Kimileri ‘kirli’ ellerini yine seçim sahnesine uzattı ve gündemi bombalamaya çalıştı. Ancak patlayan bomba cürmü kadar yer ya yaktı, ya yakmadı!
**
Bazı siyasi partilerin seçim sloganlarında sürekli değişiklik göze çarptı.
CTP’nin “1 Parti var” konsepti baştan sona korurken, örneğin kampanyaya “Davana Sahip Çık” diye başlayan UBP, arada başka sloganlara yöneldikten sonra bilboardlarda parmak işareti yapan insan figürleri eşliğinde “Tamam” iletisi ile bitirdi.
DP ve TDP de çok sık görsel ve slogan değiştirirken, BKP de CTP gibi başladığı sloganı sonuna kadar taşıdı.
Seçim sloganlarının kampanyada değişmesi normaldir.
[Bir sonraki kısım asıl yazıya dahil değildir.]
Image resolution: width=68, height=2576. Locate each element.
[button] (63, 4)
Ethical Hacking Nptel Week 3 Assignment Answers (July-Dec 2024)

Ancak bu bir konseptin içinde ve planlanarak yapılmamışsa, çok farklı yönelimler içine girilmişse bunun iki anlamı var: Ya profesyonel bir çaışma yapılmadı ya da panik var!
Hele bir de kampanyanın orta yerinde ‘saç boyama’ gibi magazinsel işlere başvurulmuşsa orada ciddi bir panikleme yaşandığını tahmin etmek zor değil.
**
28 Temmuz erken seçimlerinin diğer seçimlere göre belli başlı farklılıkları da dikkat çekiciydi.
Mesela kamuoyu yoklamalarının en kesat olduğu seçimi yaşıyoruz. Sadece CTP’nin Red Border’a yaptırdığı araştırmanın sonuçları açıklandı. Diğer partiler hiç sonuç açıklamadı. Medya da anket yaptırmadı, yayınlamadı.
Seçim kampanyası boyunca, özellikle de ilk iki buçuk hafta sokakta bariz bir CTP hakimiyeti vardı. Bu durum birçok yerde, özellikle kırsalda hala devam ediyor. Ancak UBP’nin de son bir buçuk hafta biraz daha görünür olduğunu söylemek mümkün.
Seçimlerle ilgili çok not var, ancak “bazı parti başkanlarının sandıkta kalacağı” yönündeki tahminlerin yaygınlığı da son derece ilginç yönlerden biri...
Kimine göre üç partinin başkanlarının milletvekili seçilmeme olasılığı var!
Bu tahmin tutacak mı bilinmez, ancak hangi parti olursa olsun, genel başkanı seçimi kaybeden partiyi 29 Temmuz’dan itibaren çok hızlı bir ‘olağanüstü kurultay’ süreci bekliyor olacak.
Yani siyasetteki sıcak günler hava sıcaklığının 40 küsur derecelerde dolandığı Temmuz’un sonunda bitmeyecek.
Bir yanda ‘yeni hükümet’ oluşumu, öte yanda ‘yaralı partiler’in içe dönük gündemleri ile hem siyasetçiler, hem de basın mensupları daha epey ter dökecek gibi görünüyor.